Reviewing your spending patterns with your partner doesn’t have to be scary. Plan something fun to do afterwards, like a movie, a meal out, or a drink to keep you motivated.
Also, you don’t have to do it alone! NewRetirement Planner allows you to model your spending through Basic Budgeter and Detailed Budgeter as a PlannerPlus subscriber. You can model how your spending will change in the future while reflecting your current spending by adding spending from different stages of your life, such as:
These stages are often referred to as “Go-Go, Slow-Go, No-Go Years” and can provide additional insight into the potential spending patterns you may experience in retirement.
Check out more tips on how to plan for your retirement expenses.
Four. Can I give gifts or provide financial support to my family?
When predicting your retirement expenses, you probably focused on your recurring monthly fixed and variable expenses. However, have you also considered the possibility of future support for your children, grandchildren, siblings, and others?

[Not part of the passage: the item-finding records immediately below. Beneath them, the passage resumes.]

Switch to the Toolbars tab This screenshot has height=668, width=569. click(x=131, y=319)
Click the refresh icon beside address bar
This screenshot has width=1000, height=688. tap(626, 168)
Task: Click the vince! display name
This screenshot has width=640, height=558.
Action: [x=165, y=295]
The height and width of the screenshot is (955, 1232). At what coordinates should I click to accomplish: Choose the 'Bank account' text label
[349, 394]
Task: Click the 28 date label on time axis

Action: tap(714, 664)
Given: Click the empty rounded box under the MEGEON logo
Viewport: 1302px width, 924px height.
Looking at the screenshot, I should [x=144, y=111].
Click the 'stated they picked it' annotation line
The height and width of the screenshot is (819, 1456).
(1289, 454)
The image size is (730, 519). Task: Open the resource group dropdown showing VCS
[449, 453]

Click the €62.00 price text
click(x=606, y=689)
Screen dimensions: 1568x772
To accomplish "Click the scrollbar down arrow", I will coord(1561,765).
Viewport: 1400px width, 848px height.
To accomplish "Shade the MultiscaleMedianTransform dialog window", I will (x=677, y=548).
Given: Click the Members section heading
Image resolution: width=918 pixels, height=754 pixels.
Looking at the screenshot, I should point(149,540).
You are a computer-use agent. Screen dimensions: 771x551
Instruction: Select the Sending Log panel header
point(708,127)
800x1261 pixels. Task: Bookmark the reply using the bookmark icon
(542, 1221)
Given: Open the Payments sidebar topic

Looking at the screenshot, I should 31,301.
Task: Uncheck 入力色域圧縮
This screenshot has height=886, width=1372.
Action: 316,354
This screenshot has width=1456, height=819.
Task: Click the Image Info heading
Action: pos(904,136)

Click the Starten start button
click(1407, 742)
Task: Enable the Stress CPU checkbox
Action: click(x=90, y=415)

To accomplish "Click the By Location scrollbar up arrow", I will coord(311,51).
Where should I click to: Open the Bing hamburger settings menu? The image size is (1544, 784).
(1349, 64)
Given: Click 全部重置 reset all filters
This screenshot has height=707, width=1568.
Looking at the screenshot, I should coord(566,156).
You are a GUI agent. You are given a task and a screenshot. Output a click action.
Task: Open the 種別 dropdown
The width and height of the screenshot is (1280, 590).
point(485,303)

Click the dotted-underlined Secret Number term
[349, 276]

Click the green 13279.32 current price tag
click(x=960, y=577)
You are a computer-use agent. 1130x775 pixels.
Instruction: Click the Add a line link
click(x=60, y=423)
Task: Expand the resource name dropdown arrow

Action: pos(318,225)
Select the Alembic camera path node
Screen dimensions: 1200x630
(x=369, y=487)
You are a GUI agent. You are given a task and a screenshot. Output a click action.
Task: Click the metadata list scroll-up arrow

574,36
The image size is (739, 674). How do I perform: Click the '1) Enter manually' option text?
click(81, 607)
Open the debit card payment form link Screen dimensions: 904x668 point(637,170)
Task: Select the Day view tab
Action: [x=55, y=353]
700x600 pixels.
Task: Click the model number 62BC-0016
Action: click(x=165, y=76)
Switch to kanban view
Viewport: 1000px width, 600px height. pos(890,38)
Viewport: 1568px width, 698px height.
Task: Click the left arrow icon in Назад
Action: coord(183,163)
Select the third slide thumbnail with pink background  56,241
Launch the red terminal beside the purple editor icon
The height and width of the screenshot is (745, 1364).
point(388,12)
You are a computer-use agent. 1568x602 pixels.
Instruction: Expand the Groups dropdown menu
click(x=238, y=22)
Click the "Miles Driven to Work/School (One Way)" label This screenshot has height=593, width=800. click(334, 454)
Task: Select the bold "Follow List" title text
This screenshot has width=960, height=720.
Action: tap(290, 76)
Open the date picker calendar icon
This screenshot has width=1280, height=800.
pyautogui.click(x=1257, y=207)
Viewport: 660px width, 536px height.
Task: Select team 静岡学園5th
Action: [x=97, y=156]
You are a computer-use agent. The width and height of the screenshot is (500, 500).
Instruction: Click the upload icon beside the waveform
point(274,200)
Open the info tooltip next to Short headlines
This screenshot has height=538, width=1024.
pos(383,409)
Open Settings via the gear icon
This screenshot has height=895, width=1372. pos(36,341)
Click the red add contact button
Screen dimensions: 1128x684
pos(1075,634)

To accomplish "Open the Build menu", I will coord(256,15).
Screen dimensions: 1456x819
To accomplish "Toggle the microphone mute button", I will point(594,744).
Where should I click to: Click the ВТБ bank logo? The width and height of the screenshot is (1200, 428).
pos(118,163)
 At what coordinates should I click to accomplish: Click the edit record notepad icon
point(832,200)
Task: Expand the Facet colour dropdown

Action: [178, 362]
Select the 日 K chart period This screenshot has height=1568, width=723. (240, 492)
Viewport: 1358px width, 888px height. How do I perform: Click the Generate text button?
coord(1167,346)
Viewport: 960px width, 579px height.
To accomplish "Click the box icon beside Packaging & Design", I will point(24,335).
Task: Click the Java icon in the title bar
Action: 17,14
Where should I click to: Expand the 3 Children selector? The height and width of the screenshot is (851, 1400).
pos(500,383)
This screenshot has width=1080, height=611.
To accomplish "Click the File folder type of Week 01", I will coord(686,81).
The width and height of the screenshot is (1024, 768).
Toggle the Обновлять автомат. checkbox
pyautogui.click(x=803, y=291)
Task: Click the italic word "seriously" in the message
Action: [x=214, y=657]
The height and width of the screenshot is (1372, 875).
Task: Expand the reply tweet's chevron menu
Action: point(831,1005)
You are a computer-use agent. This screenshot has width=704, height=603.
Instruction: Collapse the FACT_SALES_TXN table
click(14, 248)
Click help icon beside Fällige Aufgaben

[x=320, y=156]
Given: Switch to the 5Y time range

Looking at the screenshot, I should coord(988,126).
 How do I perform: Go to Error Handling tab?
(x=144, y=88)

You might want to invite the whole family on an annual holiday, at everyone’s expense. Or maybe your brother or sister is likely to need financial help in the future and you want to plan ahead for that cost.
Be realistic about how many people you can sustainably support in retirement. Financial gifts directly impact savings and change spending calculations.
Note: Planner allows you to model future one-time expenses, such as gifts to family members, and see if they are feasible as part of your overall retirement plan.
Five. where do you want to live?
Choosing the best retirement location depends on financial decisions, lifestyle choices, or both. For most households, a home is the largest expense and asset. As a result, where you live can have a significant impact on your financial security and satisfaction in retirement.
Possible considerations include:
6. How do you envision your social life?
Work colleagues can evolve into an extended “work family” over time. Have you ever thought about how to foster social connections in retirement?
Harvard University Adult Development Researchone of the longest-running studies of adulthood, found that strong social connections are associated with longer, happier lives.
Social activities to consider include:
Staying engaged, pursuing your passions, and staying involved will help you live a fulfilling and enjoyable retirement.
7. Have You Created a comprehensive retirement plan?
In addition to considering your retirement goals, it’s always important to address the financial aspects of retirement. This may include:
Many financial aspects of retirement can be effectively managed using NewRetirement Planner. This tool allows you to plan for future medical and long-term care expenses and evaluate investment returns over different time periods, so you can optimize your financial preparedness for retirement.
By thinking comprehensively about how you will allocate both your financial resources and your time during retirement, you will be better prepared to realize your lifelong dreams in retirement.